The arrogance in this assertion is amazing.
What arrogance? I think I assert that IPv6 is time-consuming. There is no "deploy IPv6" button. fwiw, I do have enterprise network experience.
You're describing best practice. Yes, of course, you should have well documented technical and business needs for what's open and what's closed in firewalls, and should have traceability from the rules in place to the requirements, and be able to walk the rules and understand them and reinterpret them from v4 to v6, to a new firewall vendor, etc etc.
Yes. Any publicly-traded company will have this because their auditors require it. I would think that companies without this documentation are probably not ready to deploy a new protocol. I concede that tracing the rules to the requirements is a hard one in practice (and a PITA in operational practice), but I don't think it's required to be able to map IPv4 rules to IPv6 rules.

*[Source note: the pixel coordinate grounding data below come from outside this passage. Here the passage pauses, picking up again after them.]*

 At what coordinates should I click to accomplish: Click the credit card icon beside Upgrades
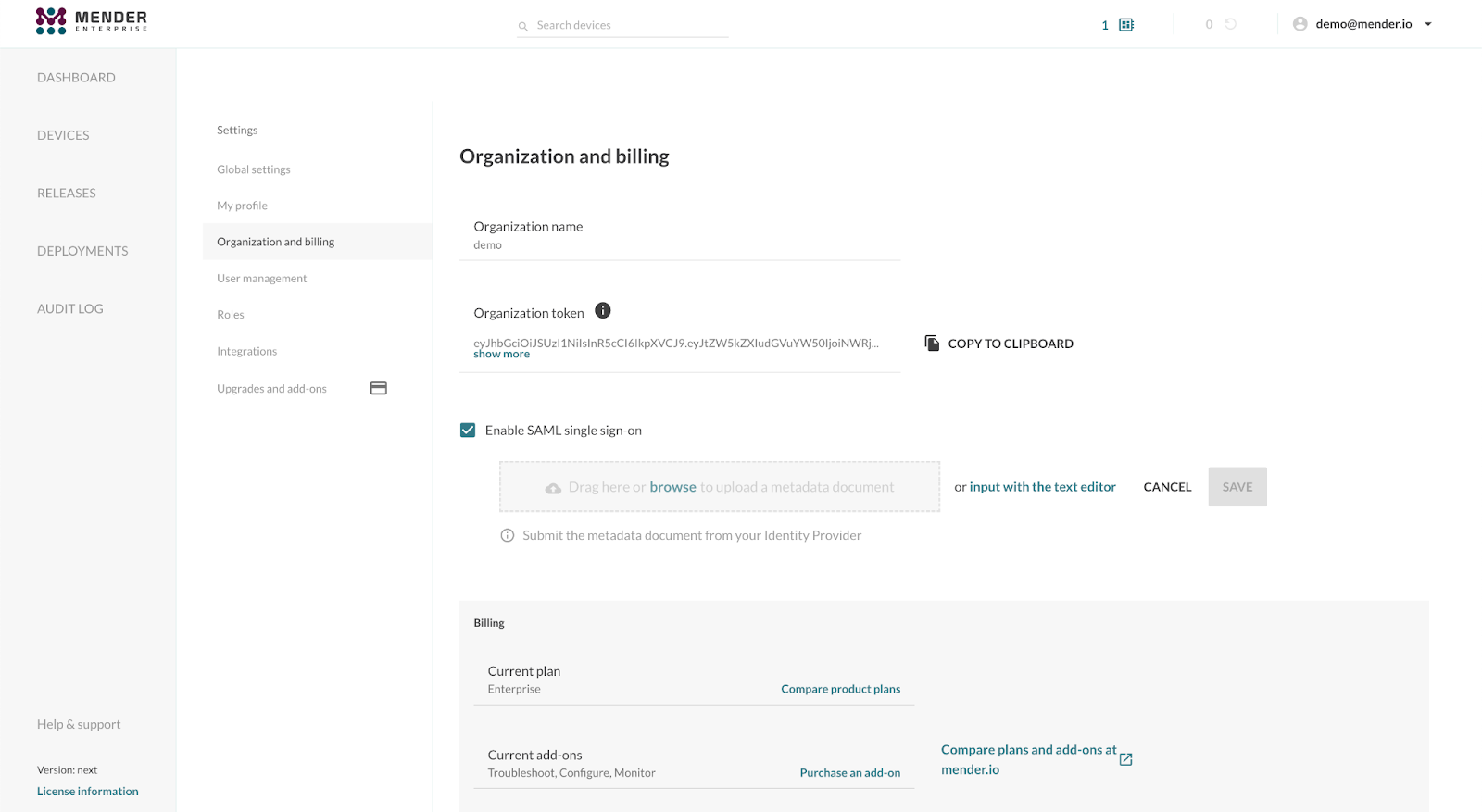pos(378,389)
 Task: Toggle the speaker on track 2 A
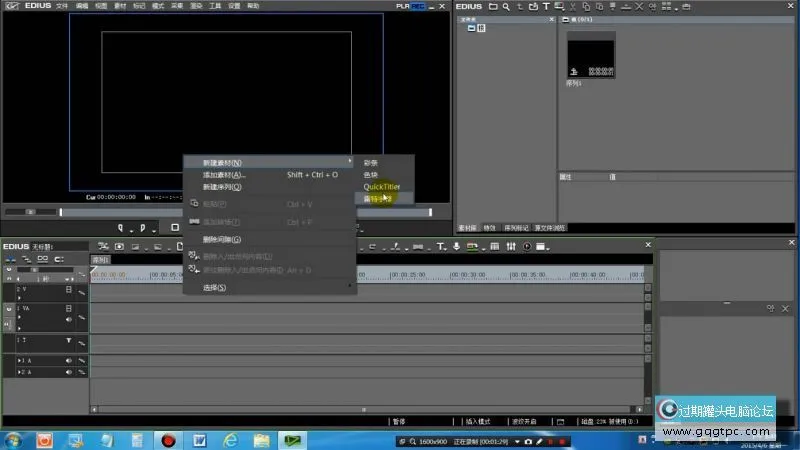(69, 371)
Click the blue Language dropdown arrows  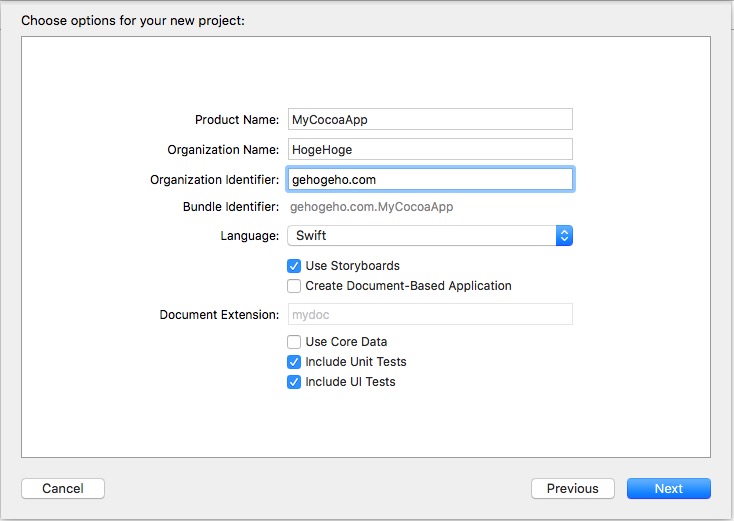point(564,235)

Again - THE INERTIA IN REAL ENTERPRISE ENVIRONMENTS SAYS OTHERWISE.
To clarify: are you asserting that IPv6 uptake in enterprises is slow, which is a sign of inertia, and the reason is that firewalls are poorly documented and therefore we must have IPv6 NAT? Maybe "lack of (perceived) business need" is the reason more enterprises don't have IPv6.
Again - policy community blinders on understanding what real systems are like out in the world has repeatedly shot the conversion in the legs. If you're going to start floating standards for this kind of stuff, then listen to feedback on why things are failing.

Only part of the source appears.